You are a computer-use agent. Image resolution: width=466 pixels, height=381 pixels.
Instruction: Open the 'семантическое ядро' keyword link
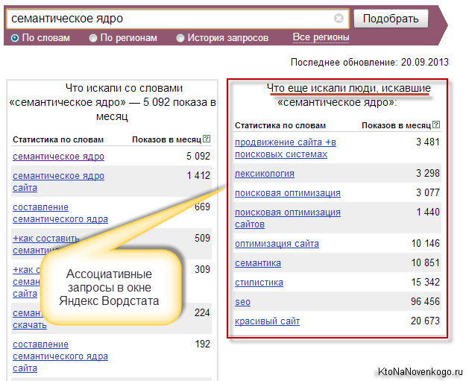click(x=58, y=157)
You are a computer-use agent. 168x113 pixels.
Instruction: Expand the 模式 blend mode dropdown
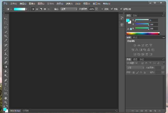(x=69, y=9)
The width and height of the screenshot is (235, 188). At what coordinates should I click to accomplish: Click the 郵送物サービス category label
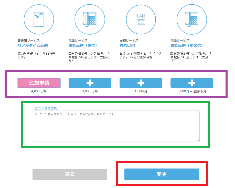(28, 41)
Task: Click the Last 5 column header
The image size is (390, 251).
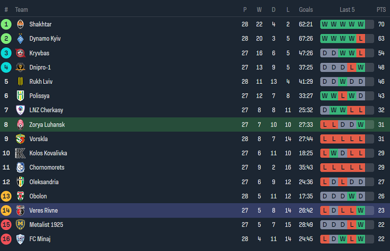Action: (x=347, y=9)
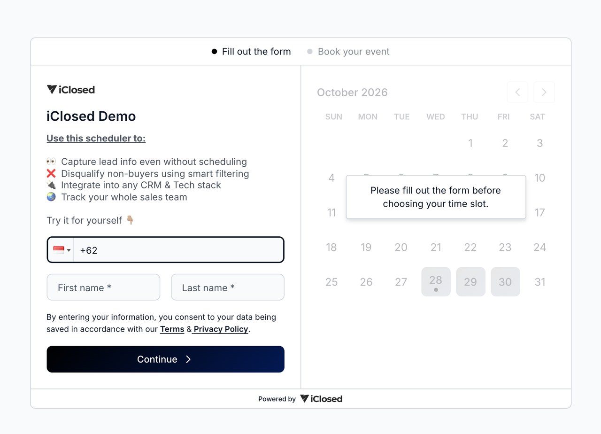The image size is (601, 434).
Task: Open the Terms link
Action: [172, 329]
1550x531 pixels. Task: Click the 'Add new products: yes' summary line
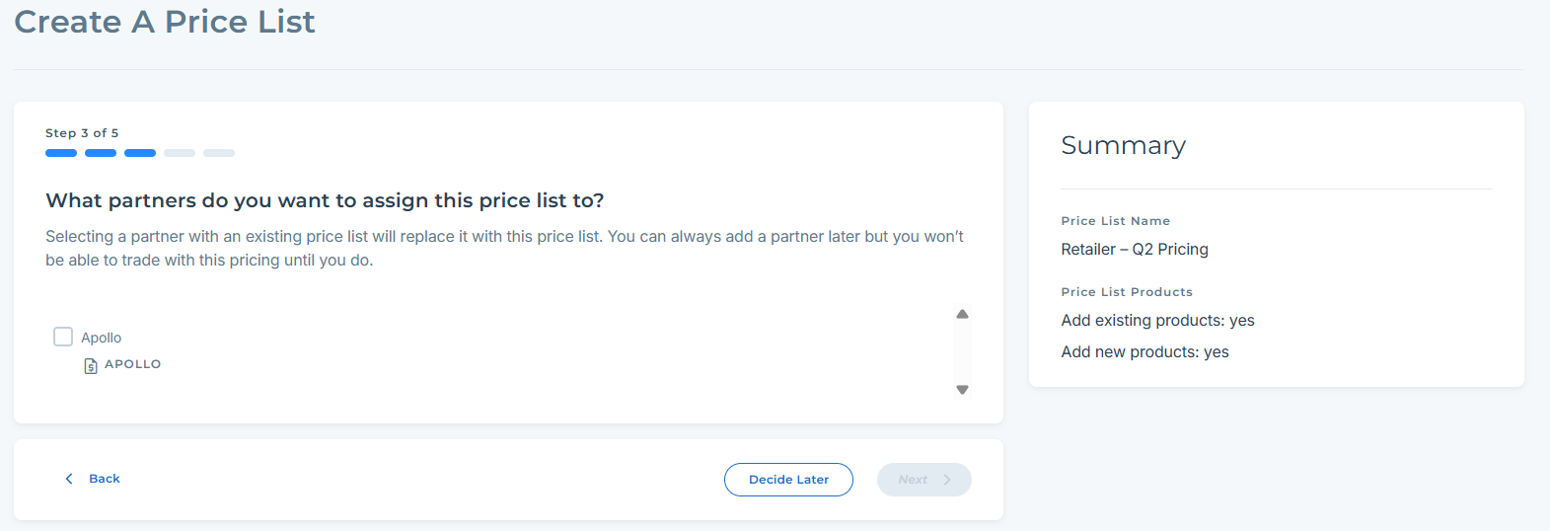1144,352
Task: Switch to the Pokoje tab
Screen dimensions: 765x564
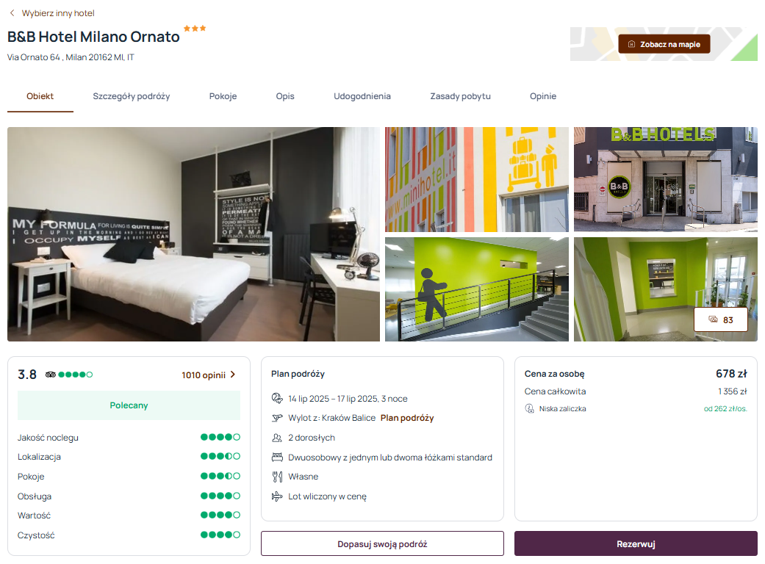Action: pos(223,96)
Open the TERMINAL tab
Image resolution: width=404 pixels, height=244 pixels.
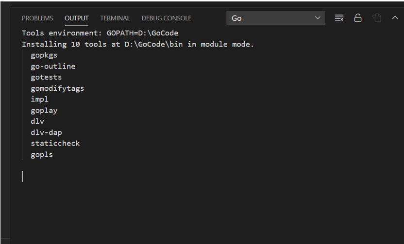pyautogui.click(x=115, y=18)
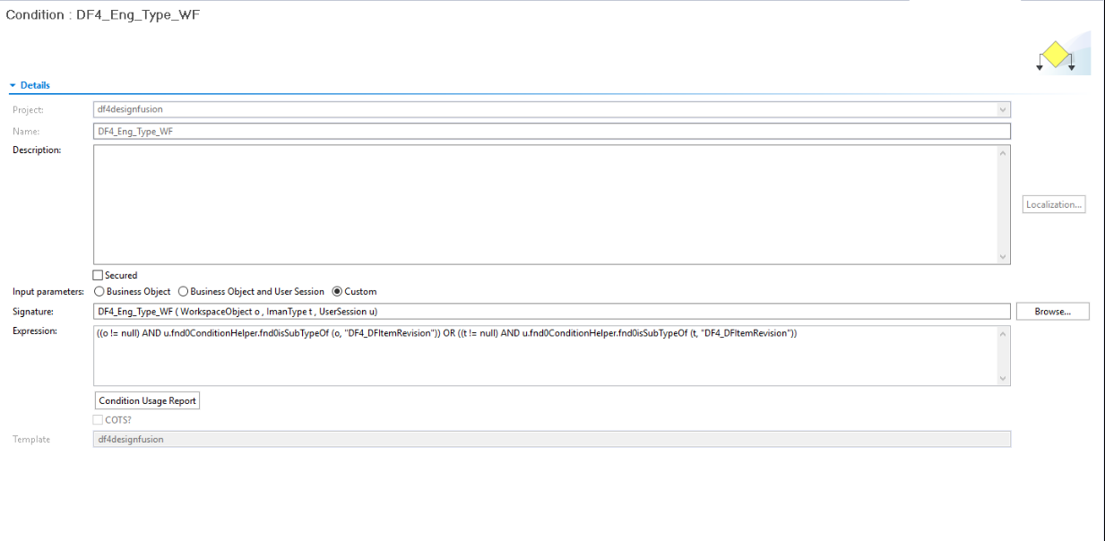The height and width of the screenshot is (541, 1105).
Task: Toggle the COTS? checkbox
Action: click(x=97, y=419)
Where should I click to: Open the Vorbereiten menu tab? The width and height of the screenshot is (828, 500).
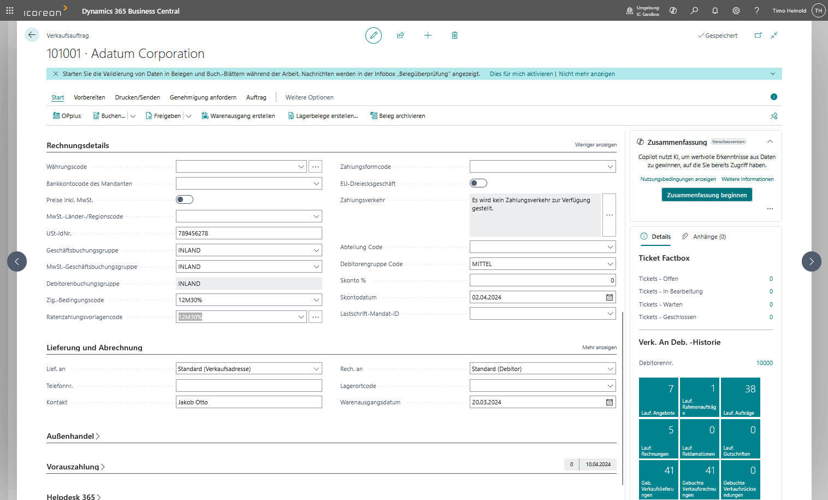pos(90,97)
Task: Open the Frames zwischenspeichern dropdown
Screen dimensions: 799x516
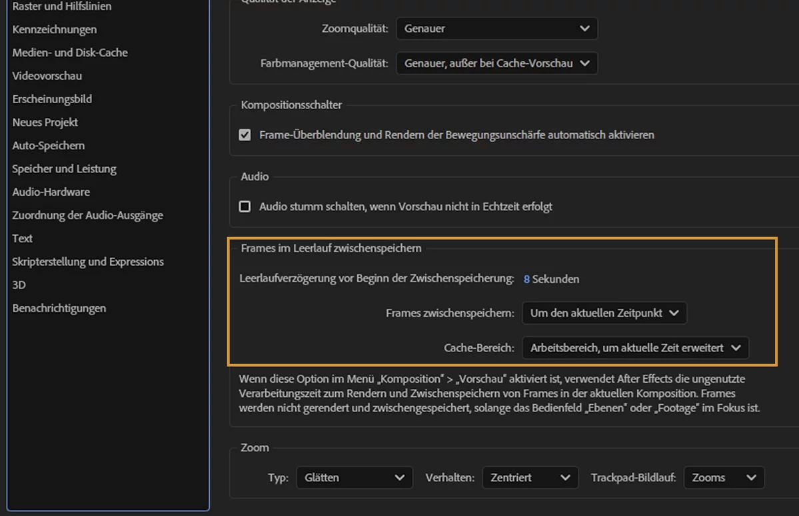Action: pyautogui.click(x=604, y=313)
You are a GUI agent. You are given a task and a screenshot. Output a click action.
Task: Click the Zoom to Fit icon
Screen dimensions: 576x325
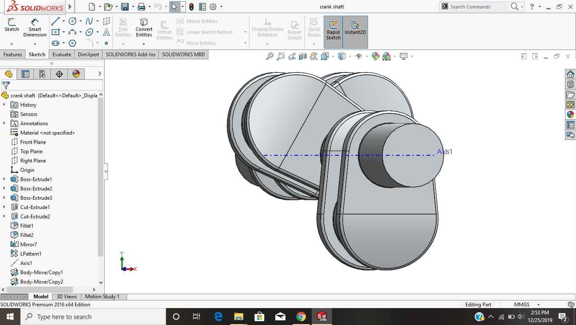point(269,56)
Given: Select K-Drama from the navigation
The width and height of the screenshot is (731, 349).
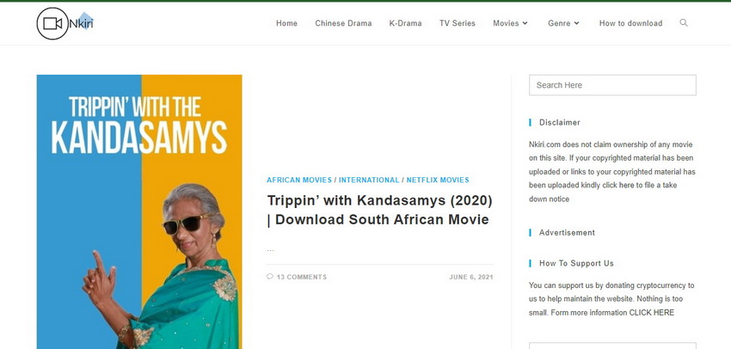Looking at the screenshot, I should tap(405, 23).
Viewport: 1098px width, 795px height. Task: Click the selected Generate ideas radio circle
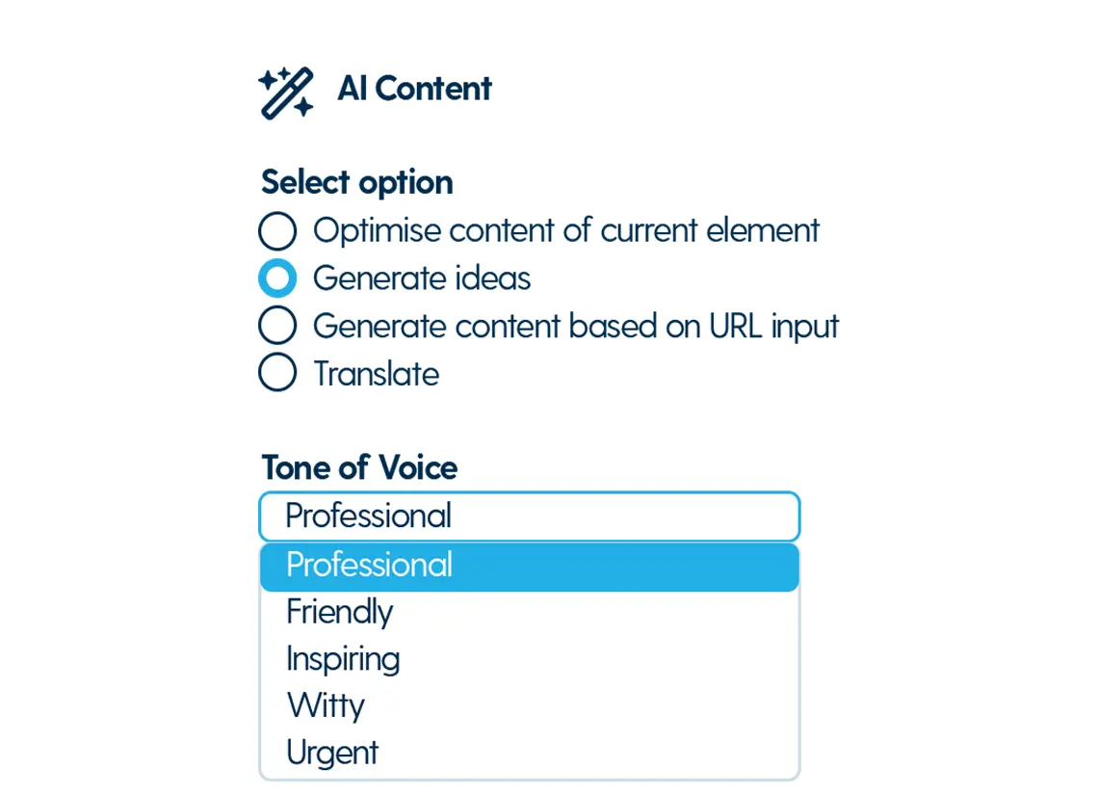277,278
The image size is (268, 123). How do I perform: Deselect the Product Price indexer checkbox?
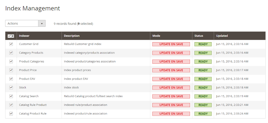tap(11, 70)
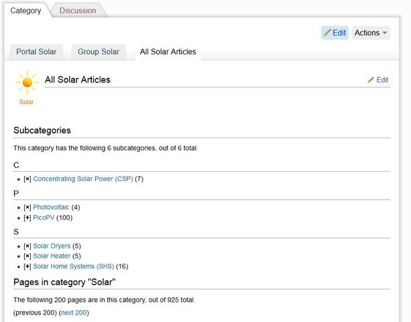Expand the PicoPV subcategory

pyautogui.click(x=27, y=218)

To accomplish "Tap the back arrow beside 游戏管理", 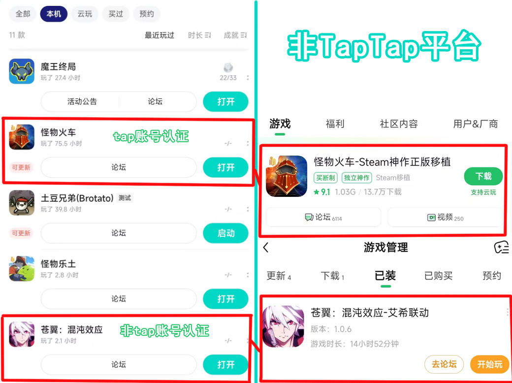I will tap(266, 248).
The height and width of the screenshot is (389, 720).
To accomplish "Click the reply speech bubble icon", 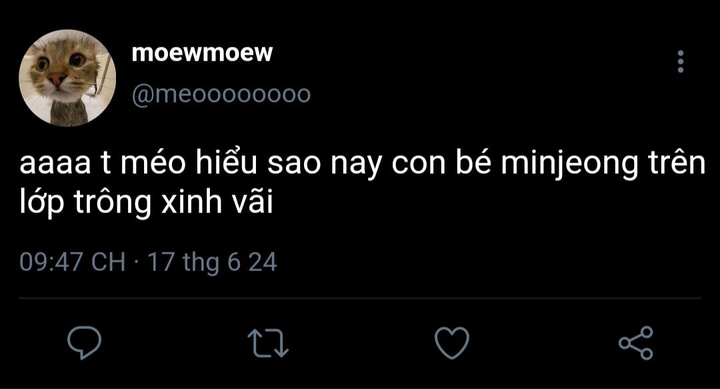I will [x=84, y=342].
══════════
ASSIGNED TASK
How many lines in the listing above contain the string "agent"? Answer with the number only.

EXPECTED ANSWER
3